Record set ▸
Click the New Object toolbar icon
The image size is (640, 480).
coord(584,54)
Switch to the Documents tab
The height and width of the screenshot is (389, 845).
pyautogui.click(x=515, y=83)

Task prompt ▸
Return every line of the material exactly.

Task output ▸
Click the New Object toolbar icon
The image size is (640, 480).
coord(584,54)
Switch to the Documents tab
The height and width of the screenshot is (389, 845).
pyautogui.click(x=515, y=83)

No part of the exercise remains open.